§ **阅读节选**:
另一种比二叉堆更节省内存的方法是将元组存储在数组中，其中包含左右子节点的值和位置。

实现看起来会有些不同，但相同的辅助方法会使代码保持简单：

def __init__(self):
    self._maxArraySize = 512
    self._array = [(None,None,None)]*self._maxArraySize
    self._size = 0

def setValue(self,p,value): 
    _,left,right = self._array[p]
    self._size   = max(self._size,p+1)
    return self._array[p] = (value,left,right)

def getValue(self,p):    return self._array[p][0]

def getLeftPos(self,p):  return self._array[p][1]

def getRightPos(self,p): return self._array[p][2]

然后元素添加方法将是：

def setRoot(self,value):
    self.setValue(0,value)

§ **练习任务**:
A: 请把阅读节选中以含有“另一种比二叉堆更节省内存的方”的文字开头、以“self._array[p] = (value,left,right)”结尾的那一段重写出来，并将其中的“_size”改名为“_count”。
B: 接着阅读节选的结尾往下续写。
之后的列表与阅读节选毫无关系。

§ **数据节选**:
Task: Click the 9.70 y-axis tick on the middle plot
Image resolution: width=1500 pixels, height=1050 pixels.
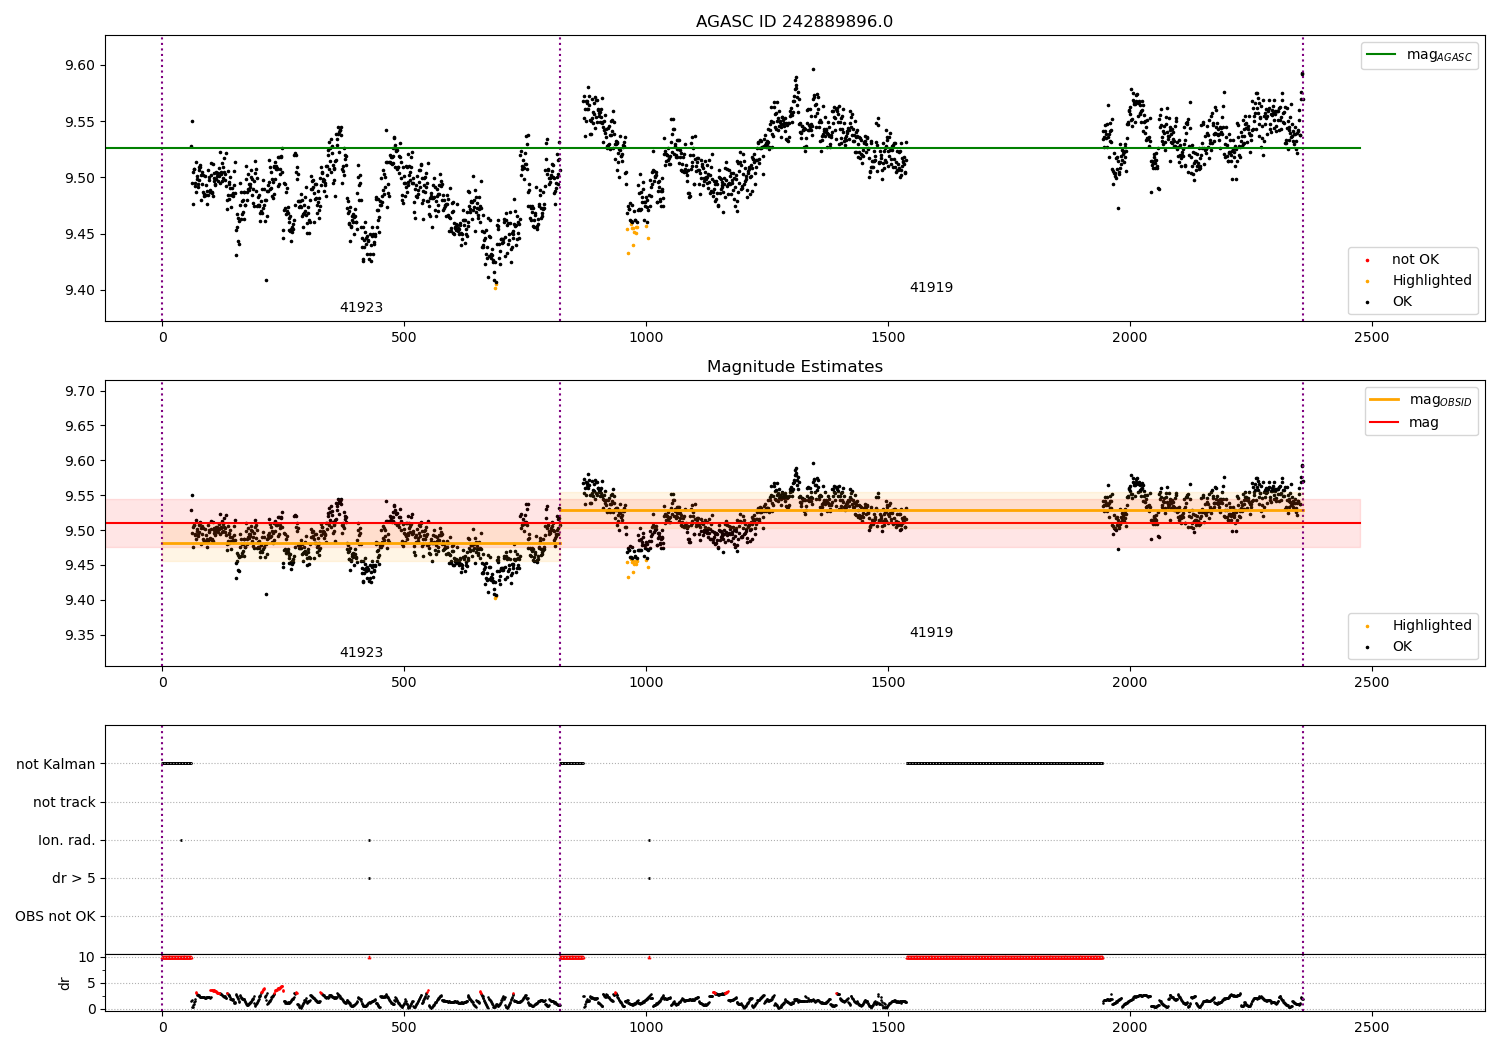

§ **任务解答**:
A:
另一种比二叉堆更节省内存的方法是将元组存储在数组中，其中包含左右子节点的值和位置。

实现看起来会有些不同，但相同的辅助方法会使代码保持简单：

def __init__(self):
    self._maxArraySize = 512
    self._array = [(None,None,None)]*self._maxArraySize
    self._count = 0

def setValue(self,p,value): 
    _,left,right = self._array[p]
    self._count   = max(self._count,p+1)
    return self._array[p] = (value,left,right)

B:
    return 0

def setLeft(self,p,value):
    left = self.getLeftPos(p) or self._size
    self.setValue(left,value)
    self._array[p] = (self.getValue(p),left,self.getRightPos(p))
    return left

def setRight(self,p,value):
    right = self.getRightPos(p) or self._size
    self.setValue(right,value)
    self._array[p] = (self.getValue(p),self.getLeftPos(p),right)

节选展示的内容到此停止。